Per Hamas che cosa significa questo incontro?
«È un segnale che il mondo comincia a riconoscere ad Hamas un peso nella scena regionale e palestinese, per il legittimo sostegno degli elettori, dei popoli arabi e islamici; per il ruolo politico e militare, soprattutto dopo la guerra di Gaza. E che la pace arabo-israeliana non avverrà senza Hamas. Quanto alla Russia, Mosca vuole una parte più importante nel processo di pace, soprattutto alla luce del fallimento della politica americana in Medio Oriente, e nei negoziati per la pace».

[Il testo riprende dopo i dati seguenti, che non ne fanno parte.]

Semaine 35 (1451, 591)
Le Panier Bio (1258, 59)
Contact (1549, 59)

Le sue speranze non saranno eccessive?
«So bene che in politica non si fanno previsioni sulla base di un unico incontro. Ci aspetta un lungo lavoro. Però la Russia, infrangendo le precondizioni al dialogo con Hamas, di fatto le ha indebolite. Aprirà la porta, in futuro, ad altri che vogliono seguire le sue orme. Già i nostri rapporti con la comunità internazionale migliorano in Europa come in Asia, in Africa, in America latina. Ma mi riferisco anche ai molti funzionari occidentali, compresi quelli americani, che intrattengono con noi un dialogo a volte segreto, altre indiretto, altre ancora informale. Come vede, c´è un contrasto fra la teoria e la necessità pratica di dialogare».
Meshal, è ora che anche lei esca finalmente allo scoperto. Il Quartetto - Usa, Russia, Ue, Onu - le pone tre condizioni chiare: riconoscere Israele, aderire agli accordi già presi, rinunciare alla violenza. Lei che intenzioni ha?

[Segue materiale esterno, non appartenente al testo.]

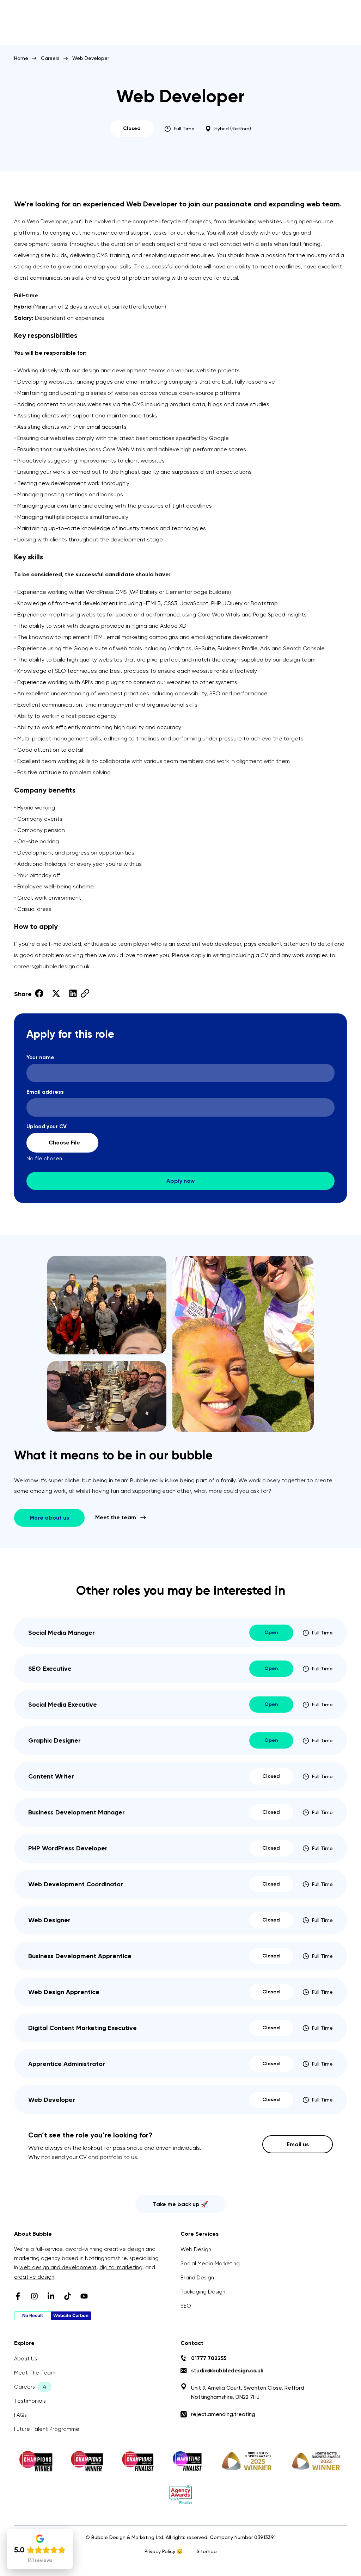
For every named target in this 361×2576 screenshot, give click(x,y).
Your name (40, 1058)
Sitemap (207, 2551)
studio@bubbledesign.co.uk (227, 2370)
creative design (34, 2277)
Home (21, 58)
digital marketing (120, 2267)
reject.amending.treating (223, 2414)
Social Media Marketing (210, 2263)
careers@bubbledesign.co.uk (52, 966)
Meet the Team (34, 2373)
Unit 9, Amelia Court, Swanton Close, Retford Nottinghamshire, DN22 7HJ (247, 2392)
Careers (50, 58)
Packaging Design (202, 2292)
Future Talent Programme (46, 2429)
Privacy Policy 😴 (164, 2551)
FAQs (20, 2415)
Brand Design (197, 2277)
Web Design (195, 2249)
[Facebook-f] (18, 2296)
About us (25, 2358)
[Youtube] (84, 2296)
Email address (45, 1092)
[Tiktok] (67, 2296)
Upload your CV (46, 1142)
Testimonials (30, 2401)
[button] (39, 993)
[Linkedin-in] (51, 2296)
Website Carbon (70, 2315)
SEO (185, 2306)
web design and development (58, 2267)
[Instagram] (34, 2296)
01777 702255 (208, 2358)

«Se parliamo di condizioni, è necessario distinguere fra "precondizioni", che sono un ostacolo al dialogo, e "condizioni", che hanno invece lo scopo di raggiungere un accordo. Sono due cose diverse. All´interno di un negoziato, ogni parte pone sul tavolo le proprie condizioni, che vanno discusse in vista di un´intesa».
Questo vuol dire che, per lei, il riconoscimento di Israele è una carta da giocare in un´eventuale trattativa?

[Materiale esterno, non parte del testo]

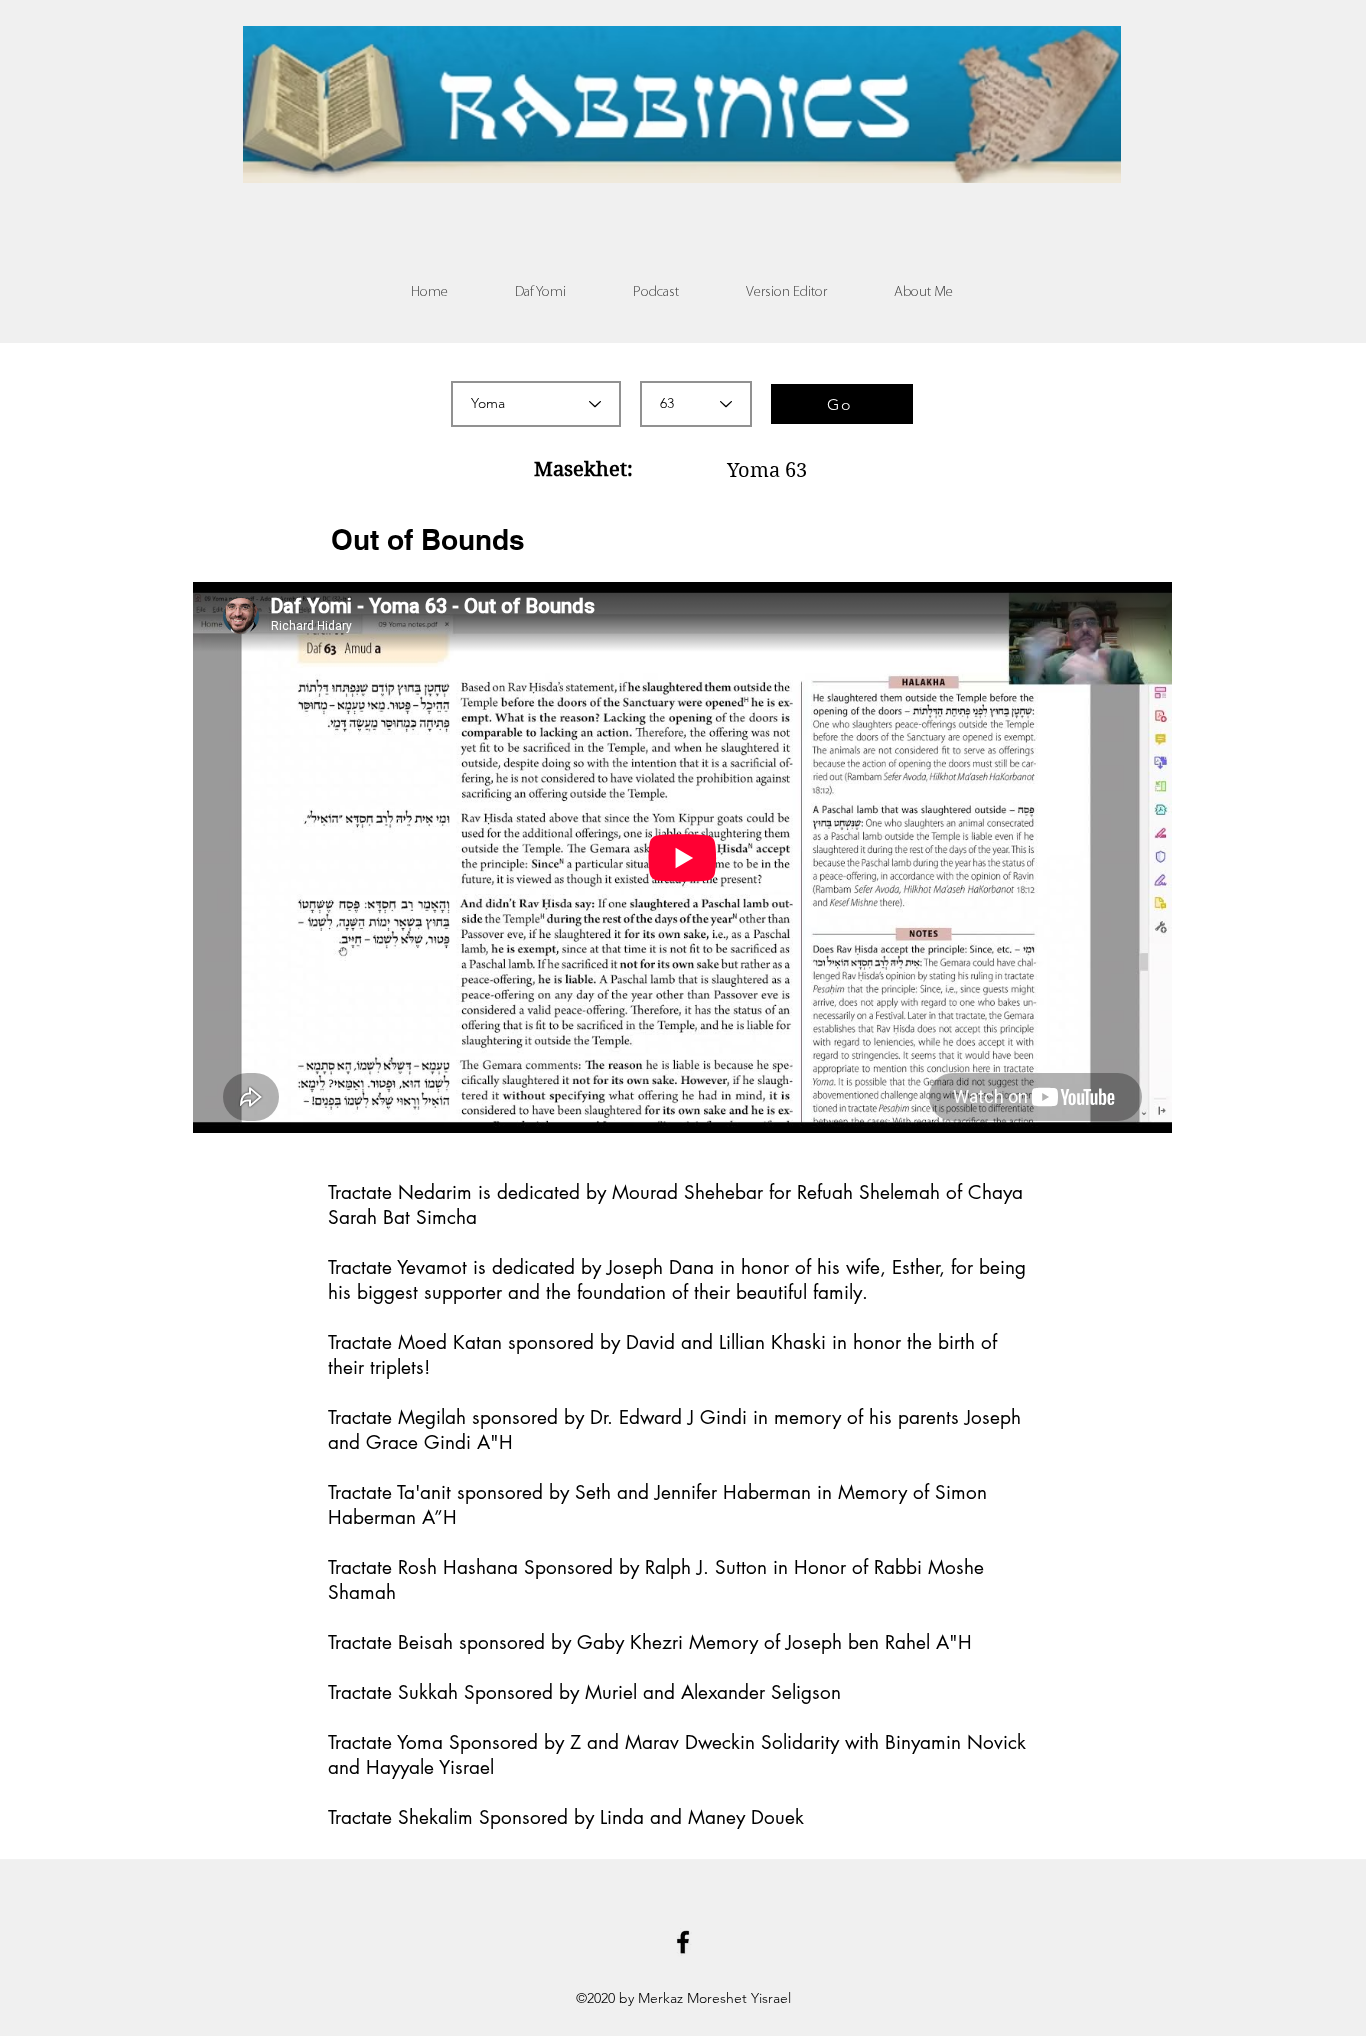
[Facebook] (683, 1942)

«Proprio così. L´ho detto a tutti, anche al presidente Carter. Ascolti, Hamas accetta uno Stato palestinese sovrano entro i confini del 1967, con Gerusalemme capitale, e il ritorno dei profughi nell´ambito della posizione araba e palestinese. Però, questo non significa accettare la formula dei due Stati, né riconoscere Israele».
Perché tanta ambiguità? Qual è la differenza? Accettare i confini del 1967 non comporta un riconoscimento indiretto di Israele?
«La differenza è importante, e gliela spiego: nel caso della Palestina, diversamente da altri Paesi arabi che hanno terre occupate da Israele, se Israele tornasse alle frontiere del ‘67, non restituirebbe tutti i territori, ma soltanto il 20-21 per cento della Palestina storica. Conserverebbe il 79 per cento. E la metà dei palestinesi proviene proprio dai territori occupati nel 1948».
Lei vuole tornare, nientemeno, al 1948?
«No, non dico affatto questo: Hamas accetta i termini dell´attuale negoziato, le risoluzioni dell´Onu. Però è bene procedere un passo alla volta. Prima si consenta ai palestinesi di vivere in uno Stato indipendente sulle linee del ‘67. E poi si chieda loro se intendono riconoscere o no lo Stato di Israele. Non si può imporlo adesso, mentre la metà dei palestinesi è sotto occupazione e l´altra metà nella diaspora. Si cominci col riconoscere i loro diritti».
Il presidente Abbas procede con i negoziati. Lei resta escluso. L´inflessibilità paga?
«Abbas, come Arafat, ha riconosciuto Israele. E in cambio non ha ottenuto niente. Sul tavolo c´è anche il piano arabo del 2002: riconoscimento di Israele e normalizzazione dei rapporti in cambio del ritiro alle frontiere del ‘67. Però Israele non risponde. La ragione è evidente».
Si spieghi.
«Mancano due condizioni essenziali: non c´è la volontà internazionale d´imporre a Israele il prezzo della pace, e i negoziatori arabi e palestinesi non dispongono di carte da far valere nel negoziato. La carta più forte, a nostro avviso, è la resistenza».
Il caporale israeliano Gilad Shalit è ancora vostro prigioniero. Fino a quando?
«Finché Stati Uniti e Israele non sbloccherano le trattative per il suo rilascio. Eravamo prossimi a un accordo. Poi Netanyahu si è rimangiato la proposta fatta al mediatore tedesco. L´America è contraria a un´intesa, perché pensa che rafforzerebbe Hamas e indebolirebbe Abbas. Lo ha detto il padre di Shalit: la responsabilità è dell´America».